Hello Team,
I have a Apache Beam dataflow implemented to transfer approximately 100 million records from Q to Cloud SQL. But as the dataflow runs one insert query per record, the CPU of Cloud SQL instance is getting fully utilized. I want to fix this. We cannot increase the Cloud SQL CPU size as the actual app usage is low (5-10%), this problem occurs during daily batch run.
One of the suggested way by DBA is export BQ data to GCS and then import using Cloud SQL API. But this creates another problem that we can import only single file at a time.
I wanted to understand what can be the best possible solution for this.
1. BQ to GCS to Cloud SQL as stated above.
2. Increase Cloud SQL CPU just during the batch run.
3. Any way to optimize/reduce the number of SQL inserts being triggered in dataflow? I tried setting up batch size - but that is only a commit size, no of insert statements are still same.
Hi @aniketkhadke,
This is a pretty common bottleneck when using Dataflow to write large volumes into Cloud SQL—especially if you're doing one insert per row. At 100M records, that’s going to crush the SQL CPU during the batch window.

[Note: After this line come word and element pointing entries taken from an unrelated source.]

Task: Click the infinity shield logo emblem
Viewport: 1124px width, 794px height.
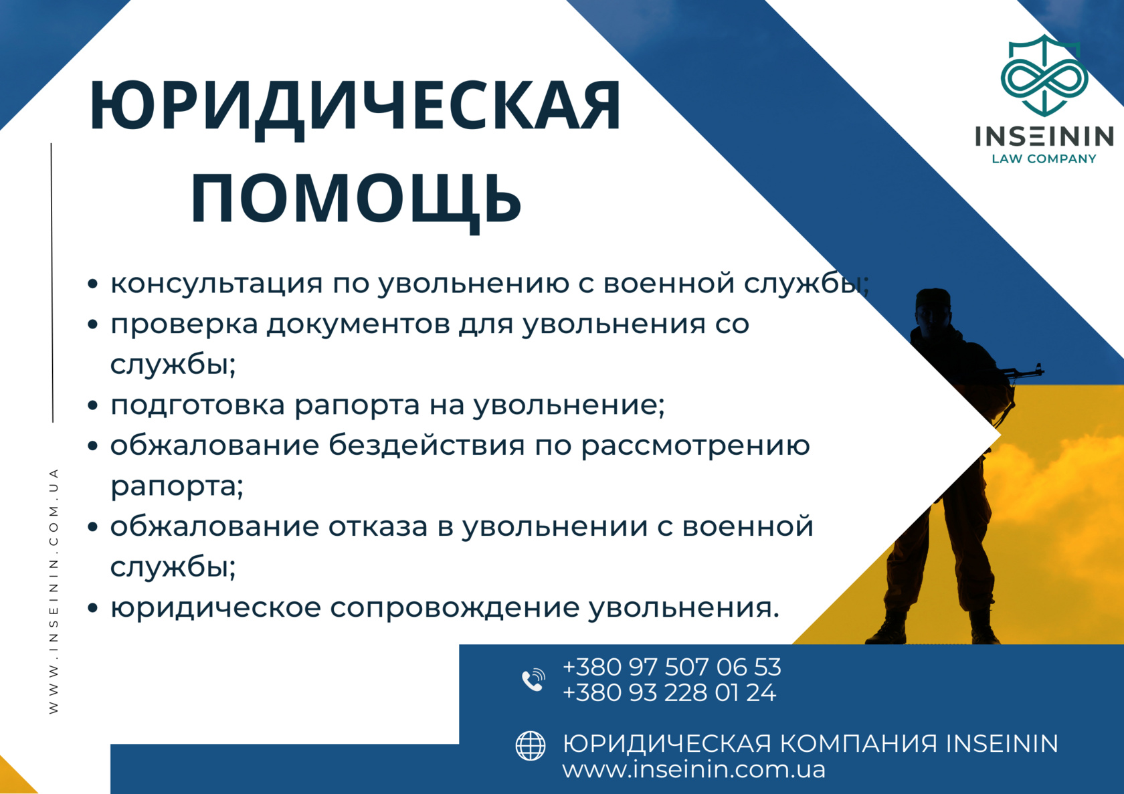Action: (1044, 75)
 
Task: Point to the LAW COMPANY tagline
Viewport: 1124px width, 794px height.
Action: (1044, 159)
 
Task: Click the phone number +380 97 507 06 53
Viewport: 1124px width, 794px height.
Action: (672, 667)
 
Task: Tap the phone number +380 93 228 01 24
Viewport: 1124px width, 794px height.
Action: (669, 693)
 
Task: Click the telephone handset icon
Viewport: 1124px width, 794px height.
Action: (533, 680)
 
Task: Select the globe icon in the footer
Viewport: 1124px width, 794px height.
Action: (531, 745)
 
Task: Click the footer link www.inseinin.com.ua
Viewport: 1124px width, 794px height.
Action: (694, 769)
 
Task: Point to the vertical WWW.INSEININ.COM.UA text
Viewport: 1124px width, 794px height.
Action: (54, 591)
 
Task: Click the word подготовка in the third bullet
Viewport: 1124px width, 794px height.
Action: (198, 406)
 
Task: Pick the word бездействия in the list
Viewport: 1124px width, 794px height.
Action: (427, 445)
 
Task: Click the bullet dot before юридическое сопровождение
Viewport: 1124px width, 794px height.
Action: (92, 609)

Was this helpful? If so, please accept this answer as “Solution”. If you need additional assistance, reply here within 2 business days and I’ll be happy to help.
@mcbsalceda wrote:To scale this, you’d need to split the export into multiple files then trigger parallel imports into staging tables or handle them sequentially with automation
Are you saying one staging table per CSV and run the import simultaneously? Whether that's supported in Cloud sql?